Design

Quick Prototype Review

Prototype reviews often miss the mark, being either too gentle or overly harsh. This structured approach ensures constructive feedback without harming team morale or wasting time. The key? Focus comments and feedback. Aim for 'Here's what confused me' instead of 'I dislike the color.' Twenty minutes of focused feedback from five people beats an hour of scattered opinions from ten.

Duration
25 mins
Group Size
4-6
Category
Design
Difficulty
Easy

  • Present prototypes clearly, avoiding over-explanation or defensiveness.

  • Gather specific feedback to improve the design.

  • Differentiate preferences from usability issues.

  • Identify the top three changes for the next iteration.

  • Foster team alignment around the prototype's goals.


  • Actionable feedback for prototype improvement.

  • Clear distinction between critical issues and minor improvements.

  • Prioritized change list for the next iteration.

Presenters often want to defend every criticism. Shut this down. The goal is to gather feedback, not win arguments.

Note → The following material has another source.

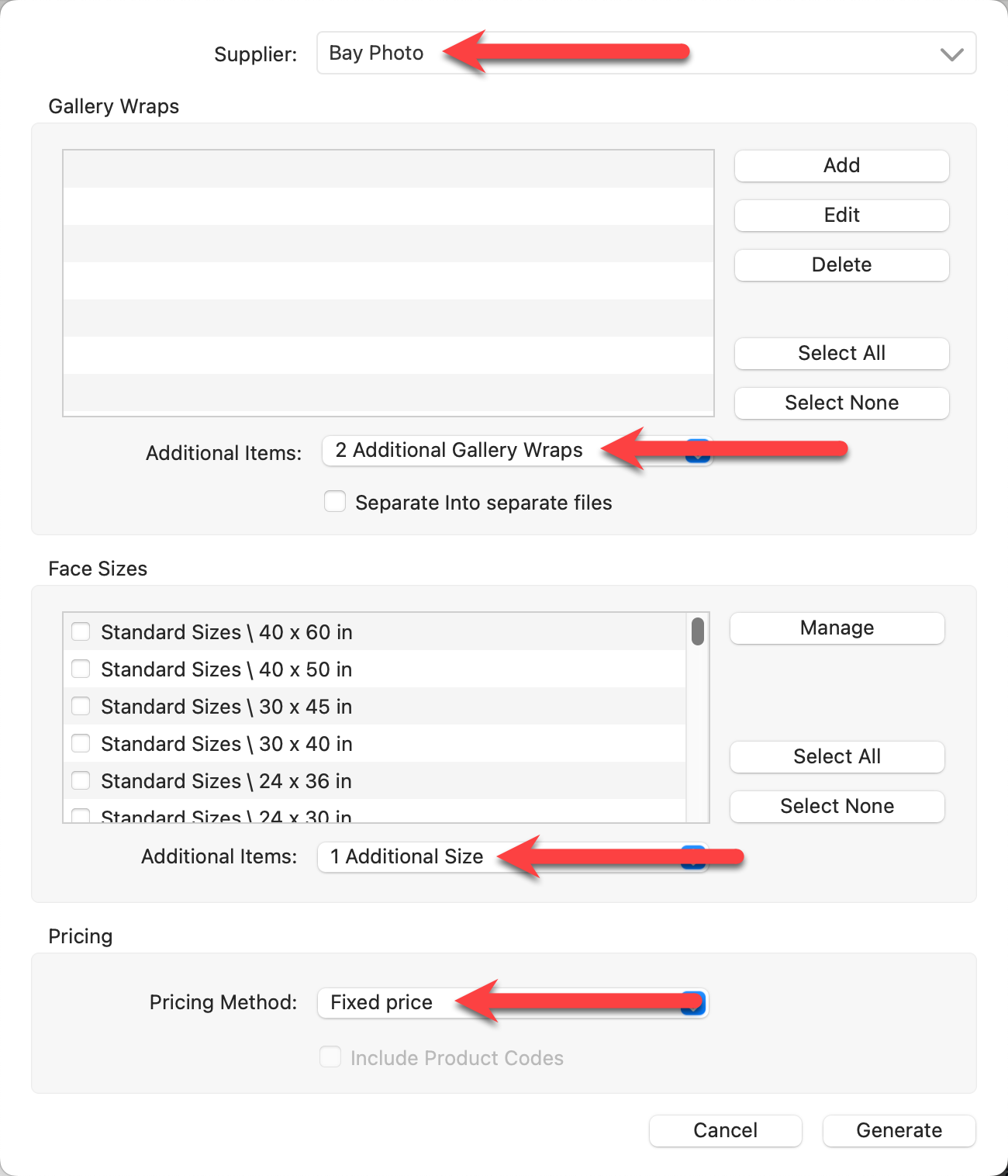Image resolution: width=1008 pixels, height=1176 pixels.
Task: Enable Separate Into separate files checkbox
Action: pyautogui.click(x=335, y=502)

Defensiveness blocks learning.

'I don't like it' is useless. 'I didn't understand which button to click' is useful. Push for specific, behavioral feedback. Ask: 'What were you trying to do when you got confused? What did you expect to see?' Feelings are valid, but actionable observations are better.

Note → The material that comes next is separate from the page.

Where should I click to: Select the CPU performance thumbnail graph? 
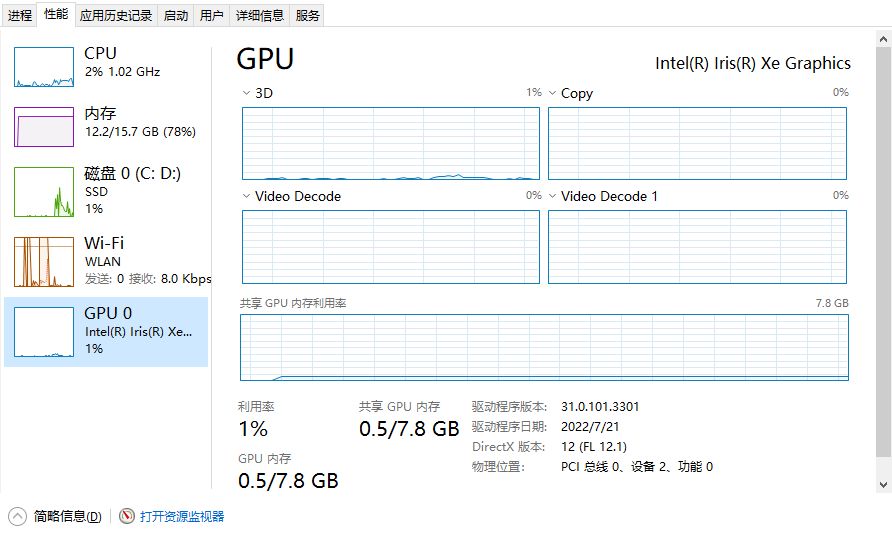point(44,67)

People tend to be too nice, avoiding conflict. Explicitly ask: 'What's one thing that confused you, even briefly?' Give permission to be critical. Frame it as helping the project, not attacking the designer.

If showing rough wireframes, expect comments on visual design. Head this off: 'The visual design isn't done—focus on the flow.' Repeat as needed. Low-fidelity prototypes invite the wrong feedback without clear expectations.

The 10-minute sharing round can drag if people start debating. Keep it moving: 'Great point, stick it up there. Next person.' Discussion comes later. Debate during sharing wastes time and silences quieter voices.

Someone new to the project spots things the team misses. Their confusion is valuable, even if due to lack of context. Include at least one outsider.

  1. Set the Stage (2 minutes): Explain what you're testing and the current stage. For example: 'This is an early checkout flow concept. I'm testing shipping option comprehension. The visual design is rough—ignore that.' Specify the feedback you want and don't want.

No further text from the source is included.